YOUR TASKS →
1. In the post about the History and Archives in Practice event, how many original May B cards were made available to attendees?
2. Carry on the post about the History and Archives in Practice event, starting right after its last sentence.
-- START TEXT SECTION --
Digital Folklore or Fakelore? History and Archives in Practice, Western Bank Library, April 16th 2025
- 3 days ago
- 7 min read
A few weeks ago, The National Archives (TNA) came to town, with our University of Sheffield Special Collections hosting History and Archives in Practice (HAP). Bridging archivists and historians through close conversation, HAP is a key TNA event demonstrating the range of work being done on historical collections, with an emphasis on hands-on research.
Of course, applying digital methods to collections is central to archival practice, and offers a way to enhance the co-creative aspects of both historical research and curation.
It was my job, then, to showcase some of these techniques and demonstrate why attendees may benefit from their use on their own material. I decided to spotlight the University's National Centre for English Cultural Tradition (NATCET) Collection (1975 - 2008).
Though closed in 2008, NATCET's folklorists directed the first national Survey of English Language and Folklore in 1964. Nowadays, contacts at Sheffield Hallam University are responding to this germinal work through a modern survey of their own, identifying shifts between NATCET's original data collection and 21st century evidence of cultural customs.
Led by John Widdowston, then NATCET director, the Survey in 1964 covered ‘all parts of the country, both urban and rural, and from representatives of all ages and social and ethnic groups’. It therefore broke with ideas that urbanisation was antithetical to prioritising ancestral culture, and remains a rich resource for understanding cultural customs, changes to them, and their inherent fluidity at the national, organisation, family and individual level.
The HAP session focused on the Survey’s B cards for May, previously used by our School of Education for engaging local school groups based on spring tradition. The original cards were made accessible to HAP attendees, numbering 126 and containing structured information from respondents as to: their given folklore story, where the story originated and whom it was first learnt from, as well as including respondent’s general demographic information.
-- END TEXT SECTION --
-- START GIVEN INFORMATION --
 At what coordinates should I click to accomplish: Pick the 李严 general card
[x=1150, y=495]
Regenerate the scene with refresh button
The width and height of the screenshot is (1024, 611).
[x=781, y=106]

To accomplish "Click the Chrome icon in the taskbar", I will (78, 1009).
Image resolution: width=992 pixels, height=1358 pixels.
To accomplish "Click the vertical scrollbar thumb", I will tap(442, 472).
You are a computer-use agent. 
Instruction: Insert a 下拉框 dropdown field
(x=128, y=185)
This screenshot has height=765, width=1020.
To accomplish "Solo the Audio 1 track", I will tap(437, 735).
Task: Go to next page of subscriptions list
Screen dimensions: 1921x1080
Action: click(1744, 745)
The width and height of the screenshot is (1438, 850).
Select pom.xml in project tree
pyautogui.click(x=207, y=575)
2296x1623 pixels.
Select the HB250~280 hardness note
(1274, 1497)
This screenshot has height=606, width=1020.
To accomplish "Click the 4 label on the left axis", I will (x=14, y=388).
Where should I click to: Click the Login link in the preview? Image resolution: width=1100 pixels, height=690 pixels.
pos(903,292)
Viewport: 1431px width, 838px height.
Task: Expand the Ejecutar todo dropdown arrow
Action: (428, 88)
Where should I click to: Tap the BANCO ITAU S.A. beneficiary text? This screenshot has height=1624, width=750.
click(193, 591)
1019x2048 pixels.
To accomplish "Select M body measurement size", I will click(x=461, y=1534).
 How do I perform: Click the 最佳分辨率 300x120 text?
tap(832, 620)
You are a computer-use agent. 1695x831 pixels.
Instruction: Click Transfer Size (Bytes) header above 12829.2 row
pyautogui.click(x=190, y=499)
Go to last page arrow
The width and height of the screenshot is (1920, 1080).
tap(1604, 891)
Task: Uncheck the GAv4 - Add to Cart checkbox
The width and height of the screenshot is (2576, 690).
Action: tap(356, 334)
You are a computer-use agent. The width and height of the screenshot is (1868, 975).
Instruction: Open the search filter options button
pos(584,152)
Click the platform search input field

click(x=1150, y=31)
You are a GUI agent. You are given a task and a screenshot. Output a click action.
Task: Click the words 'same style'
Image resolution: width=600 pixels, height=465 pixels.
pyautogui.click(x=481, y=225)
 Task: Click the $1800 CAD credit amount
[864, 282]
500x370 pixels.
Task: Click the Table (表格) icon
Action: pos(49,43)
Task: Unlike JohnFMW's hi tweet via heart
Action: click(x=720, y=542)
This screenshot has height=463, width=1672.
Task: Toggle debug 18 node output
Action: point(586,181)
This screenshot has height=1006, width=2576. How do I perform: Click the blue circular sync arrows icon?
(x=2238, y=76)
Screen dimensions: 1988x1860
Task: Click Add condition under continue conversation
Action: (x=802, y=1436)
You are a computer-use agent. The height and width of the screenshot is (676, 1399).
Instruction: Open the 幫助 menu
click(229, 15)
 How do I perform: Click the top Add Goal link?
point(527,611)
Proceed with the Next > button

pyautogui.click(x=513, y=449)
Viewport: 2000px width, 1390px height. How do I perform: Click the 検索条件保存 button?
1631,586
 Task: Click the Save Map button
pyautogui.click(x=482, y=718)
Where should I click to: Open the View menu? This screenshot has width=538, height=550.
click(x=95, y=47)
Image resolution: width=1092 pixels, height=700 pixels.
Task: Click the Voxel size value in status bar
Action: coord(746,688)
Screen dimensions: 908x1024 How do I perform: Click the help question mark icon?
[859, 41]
-- END GIVEN INFORMATION --
THE REPLIES →
1. 126

2.
These cards contain a mixture of handwritten and printed information, as well as being written on variable qualities of paper, alongside annotations from Widdowston’s own research team. Considering such materiality, they form a particularly good case study for trialling digital techniques and workflows: namely Automatic Text Recognition as a foundational data generation method, the process of converting images-of-manuscripts into computer-readable text, enabling further digital analysis (Pinche & Stokes, 2024).
A Digital Approach, Folklore or Fakelore?
Digital approaches at-scale rely on structured data, thereby following folklorist approaches in how data is gathered, with traditional surveying required to systemise and interpret large-scale, diverse, contradictory and challenging material (Davies & Houlbrook, 2025: 6-7). Folklore is also multi-national, influenced by migration, and studied across communities, requiring a level of structure to undergo any broad sense making.
Do digital techniques further enable such systematisation and structured research? Or, do they present an issue in flattening inherently complicated material, and the culture they contain? These remain open questions, relevant, but out of our scope here.
Digital workflows certainly have potential to exacerbate what folklorists have called ‘fakelore’, coined by Dorson (1968) as the distortion of serious cultural subjects through misinformation. Such concerns follow the Digital Humanities Institute's general ethos, where I am based, which seeks to critique technology as a method of inquiry and dissemination, beyond viewing digital tools as givens. Nonetheless, while digital society and global multimedia may seem to endanger traditional folklore, other folklorists view such paradigm shifts as creating new digital folklore traditions to be studied (Krawczyk-Wasilewska, 2016).
In balancing these arguments, our HAP session took a critical approach in using digital workflows to make folkloric heritage more accessible and interactive. As Domokos (2014) suggests, some folklorists are yet to fully accept computer-mediated interpretation, however our session demonstrated ways in which critical digital communication may be suitable for transmitting folklore, a practice increasingly called ‘electronic folklore’ (Krawczyk-Wasilewska, 2016).
Of course, produced for a twenty minute slot and brief demonstration, these workflows are in need of further refinement. However, they show the potential of using digital techniques to capture, present and study heritage folklore collections.
In doing so, we also began to answer -
1) How do May places relate in the survey?
2) Where do most folktales originate, looking at the from_whom influences within the May survey entries?
3) What main cultural customs emerge, and decline, within the May survey entries?
Method
To briefly outline the workflows covered, the results of which we displayed around the Digital Scholarship Suite, we used: automatic transcription, natural language processing, spatial mapping, and network analysis. These workflows were pre-built, and made up of common tools, code libraries or applications, accessible freely or at low-cost. No internal development was needed for this brief demonstration, with community-based tools prioritised, in keeping with the values of the research and archival sector.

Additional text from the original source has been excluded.